David Williams, an associate research professor in the School of Earth and Space Exploration, will talk about NASA’s Dawn mission to the asteroid Vesta as part of ASU’s Astronomy Public Lecture Series.

The lecture entitled “Asteroids, Ion Propulsion, and NASA’s Dawn Mission to Vesta,” will be held at 7 p.m., Nov. 16, in the Marston Exploration Theatre.

Vesta, an asteroid as large as Arizona, orbits in the asteroid belt between Mars and Jupiter. NASA’s Dawn spacecraft orbited Vesta between July 2011 and September 2012, sending back images of the asteroid’s unusual light- and dark-splotched surface.

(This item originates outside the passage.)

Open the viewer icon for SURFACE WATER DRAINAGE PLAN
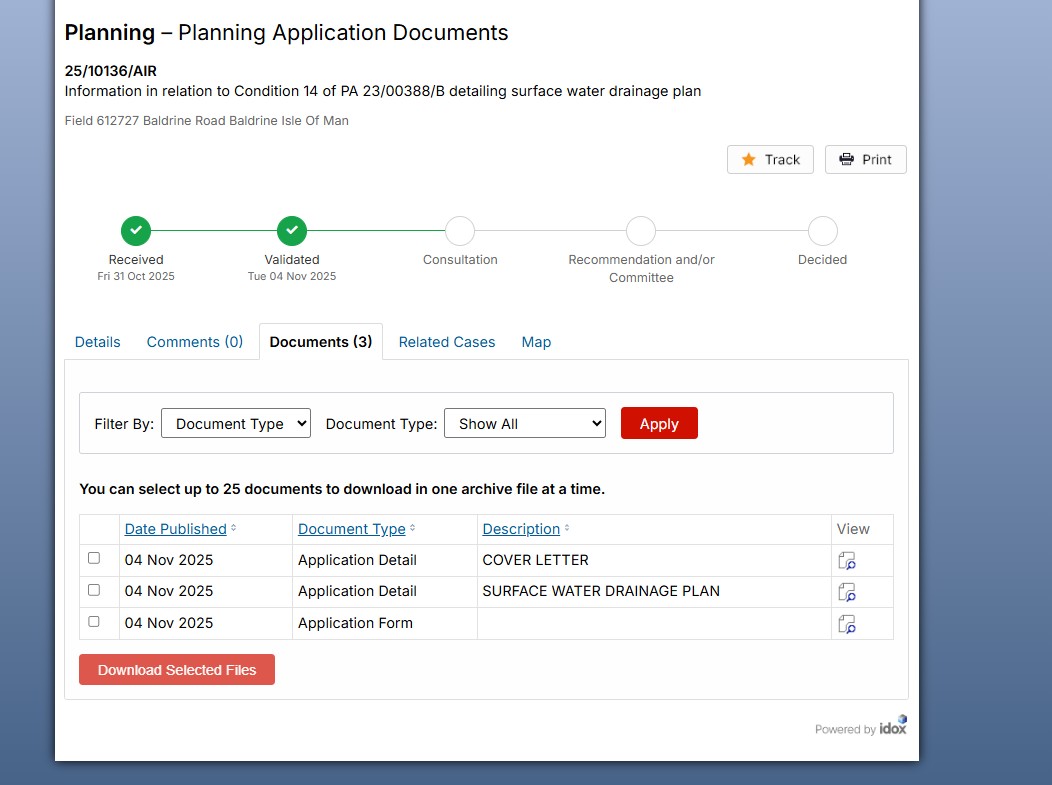The height and width of the screenshot is (785, 1052). point(847,592)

Williams is part of a team of scientists on the Dawn Mission and recently co-authored an article on their findings in the journal Nature.

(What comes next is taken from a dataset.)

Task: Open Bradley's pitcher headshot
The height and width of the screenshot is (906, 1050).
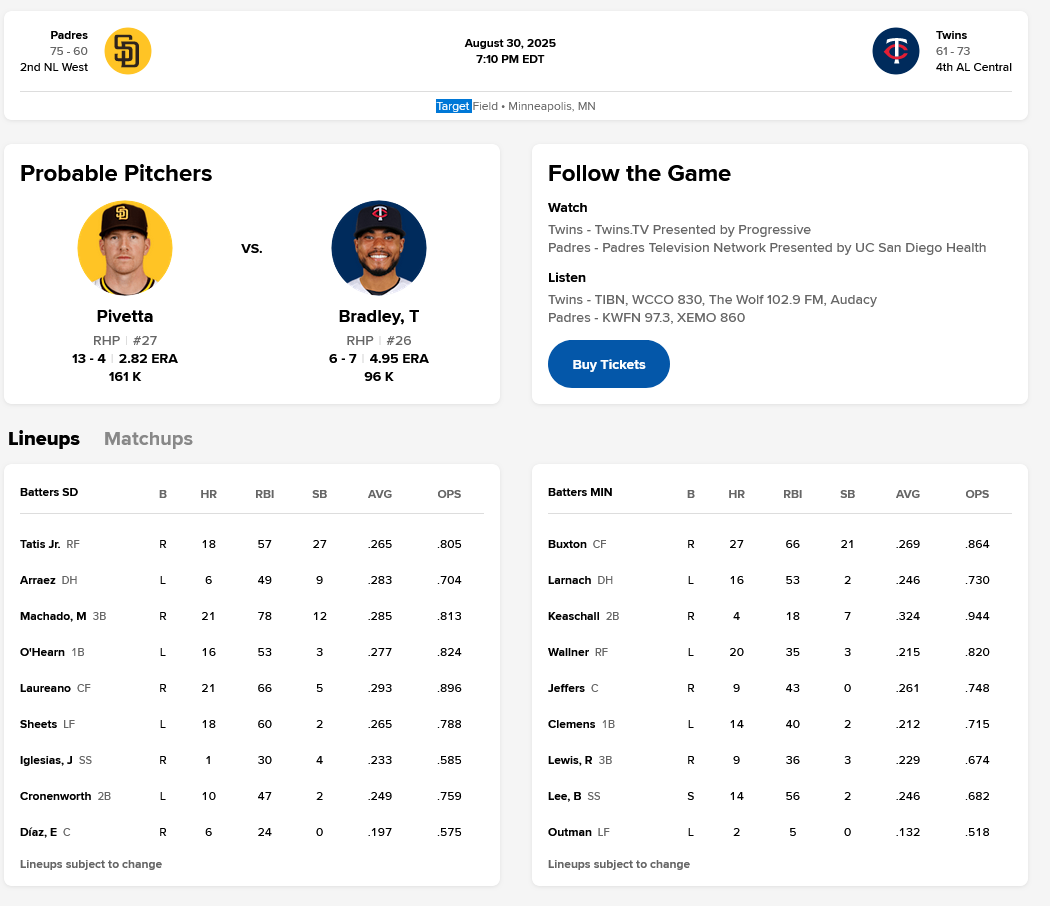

“The dark material on Vesta has been a perplexing problem, one we first noticed as Dawn approached Vesta in the summer of 2011,” Williams recently said. Dawn scientists believe the dark material is residue left from carbon-rich asteroids that pounded the surface of Vesta during the last 3.5 billion years.

The material left behind on Vesta indicates how Earth likely got the organic ingredients necessary for life to begin.

In addition to Vesta, Williams also will discuss ion propulsion, a new technology used by NASA on several recent missions.

The Marston Exploration Theatre is located in the Interdisciplinary Science and Technology Building IV, which is located at the corner of McAllister and Terrace on the Tempe campus.